▶ _AIM OF THE EXERCISE_: Copy the data exactly. No line may be skipped.

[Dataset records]
---+---

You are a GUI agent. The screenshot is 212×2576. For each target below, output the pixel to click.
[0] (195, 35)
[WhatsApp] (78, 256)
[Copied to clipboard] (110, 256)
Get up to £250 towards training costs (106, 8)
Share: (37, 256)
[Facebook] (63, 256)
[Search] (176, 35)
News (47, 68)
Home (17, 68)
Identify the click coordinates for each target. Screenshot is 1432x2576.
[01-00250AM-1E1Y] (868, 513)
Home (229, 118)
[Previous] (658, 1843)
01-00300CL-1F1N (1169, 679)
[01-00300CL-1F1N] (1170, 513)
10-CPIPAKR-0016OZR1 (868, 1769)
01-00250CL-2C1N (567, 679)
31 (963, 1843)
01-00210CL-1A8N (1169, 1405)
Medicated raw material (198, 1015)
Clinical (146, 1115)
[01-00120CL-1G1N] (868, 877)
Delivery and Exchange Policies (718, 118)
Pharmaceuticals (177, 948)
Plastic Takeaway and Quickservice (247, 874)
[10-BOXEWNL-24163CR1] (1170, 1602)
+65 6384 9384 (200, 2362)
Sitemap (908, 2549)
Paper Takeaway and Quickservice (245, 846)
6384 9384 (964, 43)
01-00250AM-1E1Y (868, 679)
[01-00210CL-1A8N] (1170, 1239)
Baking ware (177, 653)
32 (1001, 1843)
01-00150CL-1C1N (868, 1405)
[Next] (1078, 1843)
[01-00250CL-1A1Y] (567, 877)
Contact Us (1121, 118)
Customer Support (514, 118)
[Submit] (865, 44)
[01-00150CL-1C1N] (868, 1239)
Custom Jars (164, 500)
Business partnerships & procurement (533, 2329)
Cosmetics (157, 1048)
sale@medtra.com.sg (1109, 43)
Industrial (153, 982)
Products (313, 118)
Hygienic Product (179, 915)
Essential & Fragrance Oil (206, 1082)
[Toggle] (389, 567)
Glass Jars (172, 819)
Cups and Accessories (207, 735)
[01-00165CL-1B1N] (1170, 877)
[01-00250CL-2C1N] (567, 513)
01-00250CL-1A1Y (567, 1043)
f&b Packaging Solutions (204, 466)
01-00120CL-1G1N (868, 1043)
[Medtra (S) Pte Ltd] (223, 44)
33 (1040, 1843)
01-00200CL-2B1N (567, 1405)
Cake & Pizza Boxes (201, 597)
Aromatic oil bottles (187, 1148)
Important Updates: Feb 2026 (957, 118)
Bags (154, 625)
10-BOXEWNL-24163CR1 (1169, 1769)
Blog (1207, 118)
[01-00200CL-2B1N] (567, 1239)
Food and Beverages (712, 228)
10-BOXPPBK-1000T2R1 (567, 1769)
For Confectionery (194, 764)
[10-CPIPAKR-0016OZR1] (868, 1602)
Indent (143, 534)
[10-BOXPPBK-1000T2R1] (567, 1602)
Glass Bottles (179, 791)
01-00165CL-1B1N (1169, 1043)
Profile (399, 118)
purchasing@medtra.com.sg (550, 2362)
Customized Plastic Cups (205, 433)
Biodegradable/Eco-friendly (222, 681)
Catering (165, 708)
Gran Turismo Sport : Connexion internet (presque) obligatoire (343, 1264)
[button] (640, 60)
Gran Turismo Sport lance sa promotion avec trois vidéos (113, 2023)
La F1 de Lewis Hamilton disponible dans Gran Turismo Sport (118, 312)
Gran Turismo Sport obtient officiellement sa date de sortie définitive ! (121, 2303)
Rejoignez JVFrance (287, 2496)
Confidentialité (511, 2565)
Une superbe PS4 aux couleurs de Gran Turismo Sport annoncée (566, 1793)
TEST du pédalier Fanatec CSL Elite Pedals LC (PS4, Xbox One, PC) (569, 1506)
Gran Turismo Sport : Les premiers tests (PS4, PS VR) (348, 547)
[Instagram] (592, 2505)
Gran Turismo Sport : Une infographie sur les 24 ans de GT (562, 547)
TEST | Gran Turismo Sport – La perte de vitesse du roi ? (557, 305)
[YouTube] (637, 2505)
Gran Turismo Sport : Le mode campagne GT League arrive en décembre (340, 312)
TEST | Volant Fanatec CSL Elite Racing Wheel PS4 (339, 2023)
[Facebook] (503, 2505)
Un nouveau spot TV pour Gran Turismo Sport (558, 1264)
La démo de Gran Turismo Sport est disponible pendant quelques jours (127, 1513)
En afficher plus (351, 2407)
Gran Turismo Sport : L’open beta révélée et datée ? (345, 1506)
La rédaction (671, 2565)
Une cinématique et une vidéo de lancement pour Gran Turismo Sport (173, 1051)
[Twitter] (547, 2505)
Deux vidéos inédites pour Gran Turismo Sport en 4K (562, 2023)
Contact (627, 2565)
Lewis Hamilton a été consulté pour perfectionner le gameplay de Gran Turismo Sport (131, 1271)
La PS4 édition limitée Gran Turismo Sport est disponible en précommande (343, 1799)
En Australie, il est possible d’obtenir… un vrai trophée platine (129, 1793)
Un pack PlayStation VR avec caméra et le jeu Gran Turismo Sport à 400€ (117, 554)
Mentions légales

---+---

▶ _RESULT OF THIS TASK_:
You are a GUI agent. The screenshot is 212×2576. For each target below, output the pixel to click.
[0] (195, 35)
[WhatsApp] (78, 256)
[Copied to clipboard] (110, 256)
Get up to £250 towards training costs (106, 8)
Share: (37, 256)
[Facebook] (63, 256)
[Search] (176, 35)
News (47, 68)
Home (17, 68)
Identify the click coordinates for each target. Screenshot is 1432x2576.
[01-00250AM-1E1Y] (868, 513)
Home (229, 118)
[Previous] (658, 1843)
01-00300CL-1F1N (1169, 679)
[01-00300CL-1F1N] (1170, 513)
10-CPIPAKR-0016OZR1 (868, 1769)
01-00250CL-2C1N (567, 679)
31 (963, 1843)
01-00210CL-1A8N (1169, 1405)
Medicated raw material (198, 1015)
Clinical (146, 1115)
[01-00120CL-1G1N] (868, 877)
Delivery and Exchange Policies (718, 118)
Pharmaceuticals (177, 948)
Plastic Takeaway and Quickservice (247, 874)
[10-BOXEWNL-24163CR1] (1170, 1602)
+65 6384 9384 (200, 2362)
Sitemap (908, 2549)
Paper Takeaway and Quickservice (245, 846)
6384 9384 (964, 43)
01-00250AM-1E1Y (868, 679)
[01-00210CL-1A8N] (1170, 1239)
Baking ware (177, 653)
32 (1001, 1843)
01-00150CL-1C1N (868, 1405)
[Next] (1078, 1843)
[01-00250CL-1A1Y] (567, 877)
Contact Us (1121, 118)
Customer Support (514, 118)
[Submit] (865, 44)
[01-00150CL-1C1N] (868, 1239)
Custom Jars (164, 500)
Business partnerships & procurement (533, 2329)
Cosmetics (157, 1048)
sale@medtra.com.sg (1109, 43)
Industrial (153, 982)
Products (313, 118)
Hygienic Product (179, 915)
Essential & Fragrance Oil (206, 1082)
[Toggle] (389, 567)
Glass Jars (172, 819)
Cups and Accessories (207, 735)
[01-00165CL-1B1N] (1170, 877)
[01-00250CL-2C1N] (567, 513)
01-00250CL-1A1Y (567, 1043)
f&b Packaging Solutions (204, 466)
01-00120CL-1G1N (868, 1043)
[Medtra (S) Pte Ltd] (223, 44)
33 (1040, 1843)
01-00200CL-2B1N (567, 1405)
Cake & Pizza Boxes (201, 597)
Aromatic oil bottles (187, 1148)
Important Updates: Feb 2026 (957, 118)
Bags (154, 625)
10-BOXEWNL-24163CR1 (1169, 1769)
Blog (1207, 118)
[01-00200CL-2B1N] (567, 1239)
Food and Beverages (712, 228)
10-BOXPPBK-1000T2R1 (567, 1769)
For Confectionery (194, 764)
[10-CPIPAKR-0016OZR1] (868, 1602)
Indent (143, 534)
[10-BOXPPBK-1000T2R1] (567, 1602)
Glass Bottles (179, 791)
01-00165CL-1B1N (1169, 1043)
Profile (399, 118)
purchasing@medtra.com.sg (550, 2362)
Customized Plastic Cups (205, 433)
Biodegradable/Eco-friendly (222, 681)
Catering (165, 708)
Gran Turismo Sport : Connexion internet (presque) obligatoire (343, 1264)
[button] (640, 60)
Gran Turismo Sport lance sa promotion avec trois vidéos (113, 2023)
La F1 de Lewis Hamilton disponible dans Gran Turismo Sport (118, 312)
Gran Turismo Sport obtient officiellement sa date de sortie définitive ! (121, 2303)
Rejoignez JVFrance (287, 2496)
Confidentialité (511, 2565)
Une superbe PS4 aux couleurs de Gran Turismo Sport annoncée (566, 1793)
TEST du pédalier Fanatec CSL Elite Pedals LC (PS4, Xbox One, PC) (569, 1506)
Gran Turismo Sport : Les premiers tests (PS4, PS VR) (348, 547)
[Instagram] (592, 2505)
Gran Turismo Sport : Une infographie sur les 24 ans de GT (562, 547)
TEST | Gran Turismo Sport – La perte de vitesse du roi ? (557, 305)
[YouTube] (637, 2505)
Gran Turismo Sport : Le mode campagne GT League arrive en décembre (340, 312)
TEST | Volant Fanatec CSL Elite Racing Wheel PS4 (339, 2023)
[Facebook] (503, 2505)
Un nouveau spot TV pour Gran Turismo Sport (558, 1264)
La démo de Gran Turismo Sport est disponible pendant quelques jours (127, 1513)
En afficher plus (351, 2407)
Gran Turismo Sport : L’open beta révélée et datée ? (345, 1506)
La rédaction (671, 2565)
Une cinématique et une vidéo de lancement pour Gran Turismo Sport (173, 1051)
[Twitter] (547, 2505)
Deux vidéos inédites pour Gran Turismo Sport en 4K (562, 2023)
Contact (627, 2565)
Lewis Hamilton a été consulté pour perfectionner le gameplay de Gran Turismo Sport (131, 1271)
La PS4 édition limitée Gran Turismo Sport est disponible en précommande (343, 1799)
En Australie, il est possible d’obtenir… un vrai trophée platine (129, 1793)
Un pack PlayStation VR avec caméra et le jeu Gran Turismo Sport à 400€ (117, 554)
Mentions légales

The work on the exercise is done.